Try to adjust \(\lambda\) and see what happens. Apparently too small or too large the value results in unnatural experience, and a fixed value would never suit all zoom levels.

We can make it better by calculating \(\lambda\) precisely.

II. Calibrated screen-space panning

We want the world moving consistently with touch movement on the screen, no more, no less. This can be achieved by calibrating \(\lambda\) adaptively:

$$\lambda=\frac{2 dist(c_0[pos], c_0[target]) tan(\frac{c_0[fovy]}{2})} {viewport[height]}$$

Despite its complex form, the idea behind is quite simple: making the connection between world-space length and screen-space length. Note that \(target\) could either be the world position of screen center on the ground, or touching position, depending on your need. Here I'll go with the former one since it's simpler.

III. World-space panning

In my experience, screen-space panning is primarily used in CAD applications or debug tools but not games or maps, since it's not friendly for end-users who want to view the scene. Most map apps adopt another control fashion - world-space panning, where the camera moves on a hypothetical plane parallel to the ground during panning:

As for the implementation, well, it's not something brand new.
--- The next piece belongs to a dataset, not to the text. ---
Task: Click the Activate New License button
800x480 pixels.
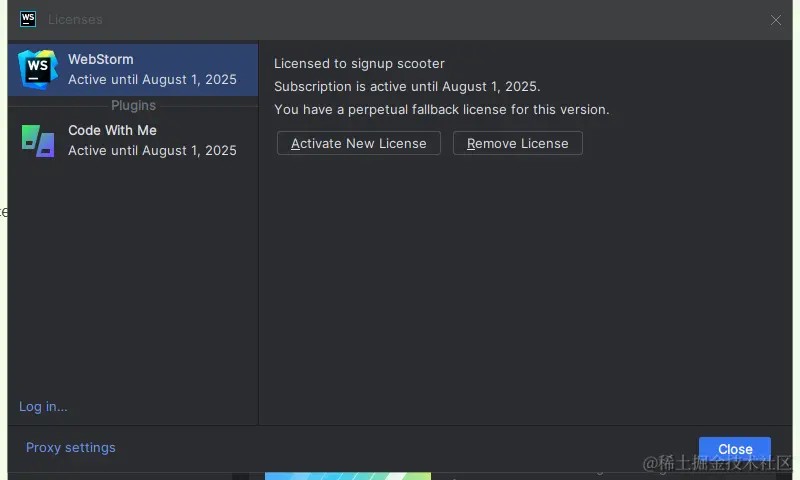Action: 359,143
On the foundation of the previous method, all we need to do is project the y- movement on the plane, by replacing the camera's up by the product of ground's up and camera's right.

Also note that a compensation term \(u\) regarding the camera tilting is usually needed, or the panning would be too slow with large tilt angles due to perspective foreshortening.

$$u=\frac{1}{cos(c_0[tilt])}$$

And the solution turns out to be:

$$c_t[pos]=c_0[pos] + \lambda(\Delta_t[x] c_0[right] + u\Delta_t[y] ((0, 0, 1) \times c_0[right]))$$

IV. Tracing world-space panning

If our goal is to make the starting world position always stay with the touch, then we need some extra work, for the above algorithm assumes a fixed \(\lambda\) during panning where it should actually be be variant: the further the touching position is, the larger.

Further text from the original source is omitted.